Holten: Das ist ja das Tolle an diesem Meisterwerk. Es gibt so viele Ansatzpunkte, so viele Sichtweisen. Die beiden Produktionen werden sicher komplett unterschiedlich sein - und sicher ganz anders, als die Inszenierung von Damiano Michieletto vor einem Jahr im Theater an der Wien. In Bühne und Kostüm wird es sicher sehr verschieden, und auch in den Sichtweisen. In Martins Inszenierung geht es um eine bipolare Welt, einen Kampf zwischen zwei Systemen, zwischen Jung und Alt, während es bei mir vier Menschen sind, die alle für sich kämpfen und einen Weg ins Leben suchen. Sie tragen nach einem langen Krieg schwere Bürden: Idomeneo, weil er viele Leute getötet hat; Ilia, die alles verloren hat, die eine Prinzessin war und jetzt Kriegsgefangene ist; Elettras Schicksal kennen wir schon aus der Strauss-Oper: Schwester vom Vater getötet, Vater von der Mutter getötet, Mutter vom Bruder getötet und Bruder von Furie getötet - keine schöne Familiengeschichte. Sogar Idamante, der nicht im Krieg war, ist belastet - durch einen schweren Vaterkomplex. Diese vier Leute kämpfen alle für ihre eigene Agenda. Mich interessiert es dabei nicht, sie in Gut und Böse einzuteilen.

APA: Die Grundfrage ist immer: Zeigt man den Trojanischen Krieg, holt man die Geschichte in die Gegenwart oder in eine abstrakte Welt?

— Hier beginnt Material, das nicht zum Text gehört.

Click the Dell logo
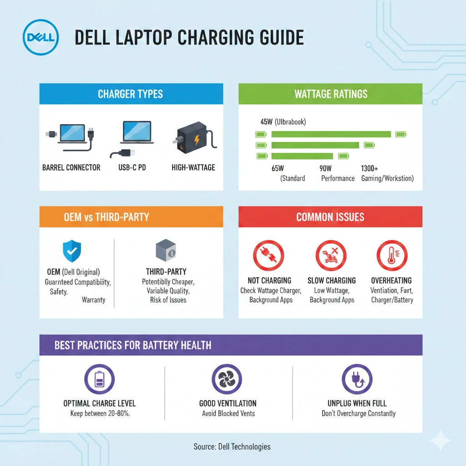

Holten: Ich habe überlegt, die Geschichte heute spielen zu lassen, aber ich hatte dann das Gefühl, dass ich das zu oft gemacht habe und dass es auch nicht ganz gestimmt hätte. Man muss den Mythos mitschwingen lassen. Man muss den Trojanischen Krieg fühlen können, aber ich wollte es natürlich nicht in Toga und Sandalen spielen lassen, das wird dann nur pittoresk. Also haben wir versucht, dass die Kostüme archaisch aussehen und dennoch einen Bogen bis zum heutigen Tag spannen. Es ist wichtig, dass es um eine Nachkriegszeit geht. Es war ein langer, harter Krieg, und jetzt wird eine ganze Region umgekrempelt. Das kennen wir ja sehr gut.

APA: Sie machen Umstellungen im Ablauf der Oper - wie schwierig war es, den Dirigenten Christoph Eschenbach davon zu überzeugen?

Holten: Die Idee kam von mir, aber es war nicht schwierig, ihn zu überreden. An diesem Stück hat Mozart ja selbst als work in progress gearbeitet. Natürlich soll man nicht versuchen, Mozart zu verbessern, das wäre Unsinn, aber Mozart selbst war nie richtig zufrieden mit seiner Fassung. Wir haben die Liebesgeschichte zwischen Ilia und Idamante im dramaturgischen Ablauf verändert. Wir haben es musikalisch überprüft und haben gefunden, es funktioniert. Die zweite Änderung betrifft den Siegeschor, der jetzt viel später kommt.